Swan next contends that the State’s Attorney of Du Page County should have been removed as prosecutor because of a conflict of interest. Although he had been the subject of a grand jury investigation for three years, it was not until the second day of the hearing of the State’s petition for contempt that Swan sought to disqualify the State’s Attorney. His motion was based upon general allegations that the State’s Attorney had represented him in his capacity as a supervisor of York Township and a member of the county board, and that he was still being so represented in several pending suits. Swan argued that there was a conflict of interest and the appearance of impropriety in being investigated by the State’s Attorney who, as attorney for the county board, represented him in his official capacity. The court denied the motion after an evidentiary hearing in which respondent was able to establish little more than that he *863had been made a party in many suits which were defended by the State’s Attorney pursuant to his statutory duties. Ill. Rev. Stat. 1979, ch. 14, par. 5(4).

Respondent appears to seek an extension of the rule announced in People v. Fife (1979), 76 Ill. 2d 418, 392 N.E.2d 1345. In that case, our supreme court reversed a conviction for a drug-related offense, holding that an assistant Attorney General, no matter how tenuous his affiliation with that office, could not represent a defendant in a criminal prosecution absent a knowing and intelligent waiver by the accused. Fife is clearly inapplicable to the present case. To adopt Swan’s position would be to require the appointment of a special prosecutor in every investigation of official misconduct involving county officials. We do not agree that a per se conflict of interest arises simply because of the State’s Attorney’s statutory duty to act as legal advisor to the grand jury and to the county board. Since Swan failed to produce any evidence of a specific conflict of interest, his argument is without merit.

VII

Swan’s final contention is that he was denied his right to a public trial when, on the second day of the hearing of the contempt petition, the trial court directed that the bailiff “clear the court room of everyone who does not belong in on this grand jury proceeding.” Respondent made no objection to this order, and the record does not disclose who remained in the court room or if anyone was excluded. However, Swan, his counsel, an assistant State’s Attorney, a court reporter and the judge were present for the remainder of the hearing. Swan urges for the first time on appeal that the trial court’s actions resulted in his trial being held in secret.

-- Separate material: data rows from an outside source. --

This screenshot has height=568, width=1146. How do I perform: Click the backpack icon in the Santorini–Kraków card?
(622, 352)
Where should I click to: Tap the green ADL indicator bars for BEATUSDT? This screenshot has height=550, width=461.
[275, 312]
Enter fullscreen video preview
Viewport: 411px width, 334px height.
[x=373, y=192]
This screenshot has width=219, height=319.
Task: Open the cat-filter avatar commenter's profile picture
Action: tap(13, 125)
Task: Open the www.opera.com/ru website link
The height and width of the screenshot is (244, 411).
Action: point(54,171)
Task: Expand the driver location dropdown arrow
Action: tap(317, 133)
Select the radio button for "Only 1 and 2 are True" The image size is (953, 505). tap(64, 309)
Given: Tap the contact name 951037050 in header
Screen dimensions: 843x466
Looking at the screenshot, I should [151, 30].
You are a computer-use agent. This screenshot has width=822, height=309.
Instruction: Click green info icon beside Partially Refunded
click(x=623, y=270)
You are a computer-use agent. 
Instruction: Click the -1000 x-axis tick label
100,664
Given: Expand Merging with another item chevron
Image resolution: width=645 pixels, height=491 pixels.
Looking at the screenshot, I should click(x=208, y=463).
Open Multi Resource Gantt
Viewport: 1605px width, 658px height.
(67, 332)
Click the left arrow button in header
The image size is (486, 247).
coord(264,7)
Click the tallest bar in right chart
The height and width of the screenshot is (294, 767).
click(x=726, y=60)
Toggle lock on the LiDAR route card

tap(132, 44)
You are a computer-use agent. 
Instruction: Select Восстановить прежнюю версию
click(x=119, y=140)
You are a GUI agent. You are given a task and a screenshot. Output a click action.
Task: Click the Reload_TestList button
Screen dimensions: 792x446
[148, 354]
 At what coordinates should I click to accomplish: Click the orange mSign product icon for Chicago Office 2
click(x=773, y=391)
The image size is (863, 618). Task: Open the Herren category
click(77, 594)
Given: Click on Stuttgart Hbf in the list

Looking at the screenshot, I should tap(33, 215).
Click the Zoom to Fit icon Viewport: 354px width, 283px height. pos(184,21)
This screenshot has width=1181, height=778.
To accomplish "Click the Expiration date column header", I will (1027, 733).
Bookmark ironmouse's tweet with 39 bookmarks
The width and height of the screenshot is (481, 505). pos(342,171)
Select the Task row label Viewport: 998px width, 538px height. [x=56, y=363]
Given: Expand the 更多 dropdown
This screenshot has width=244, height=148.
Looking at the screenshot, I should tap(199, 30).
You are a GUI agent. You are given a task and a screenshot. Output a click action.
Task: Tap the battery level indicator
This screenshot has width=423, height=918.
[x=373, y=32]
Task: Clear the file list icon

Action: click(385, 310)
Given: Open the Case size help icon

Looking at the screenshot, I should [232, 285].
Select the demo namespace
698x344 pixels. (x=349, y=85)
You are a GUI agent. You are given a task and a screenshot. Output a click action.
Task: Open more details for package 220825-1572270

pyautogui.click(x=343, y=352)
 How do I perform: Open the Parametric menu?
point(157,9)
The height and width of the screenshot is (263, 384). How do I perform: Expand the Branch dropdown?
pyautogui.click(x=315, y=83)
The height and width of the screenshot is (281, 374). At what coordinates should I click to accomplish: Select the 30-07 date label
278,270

He relies primarily on In re Oliver (1947), 333 U.S. 257, 92 L. Ed. 682, 68 S. Ct. 499, where the supreme court reversed a contempt conviction in part because the trial was held in secret. Oliver, however, is distinguishable from the present case, as it involved a statutory system under which a judge acted as the grand jury. Oliver was found to be in contempt because the one-judge grand jury believed his testimony to be evasive and inconsistent with that of a prior witness whom Oliver had not even heard testify. His conviction was reversed because he was denied the fundamental rights of written notice of the charges, an opportunity to deny and defend the same, to be represented by counsel, to confront the witnesses against him, in addition to the fact that the “trial” was held in the judge’s chambers, without the benefit of a record of any of the proceedings being available to the State appellate courts other than that which the judge chose to include in it.

On the record before us respondent’s contention is without merit. He was represented by counsel and we have been provided with a full record *864of the proceedings. Moreover, he did not characterize his trial as being held in secret in the trial court, as he raised no objection. Accordingly, any claim of a denial of a right to a public trial is deemed to have been waived. See People v. Lenninger (1980), 88 Ill. App. 3d 801, 410 N.E.2d 1157.

For the foregoing reasons respondent’s conviction and sentence for contempt is affirmed.

Affirmed.

SEIDENFELD, P. J., and LINDBERG, J„ concur.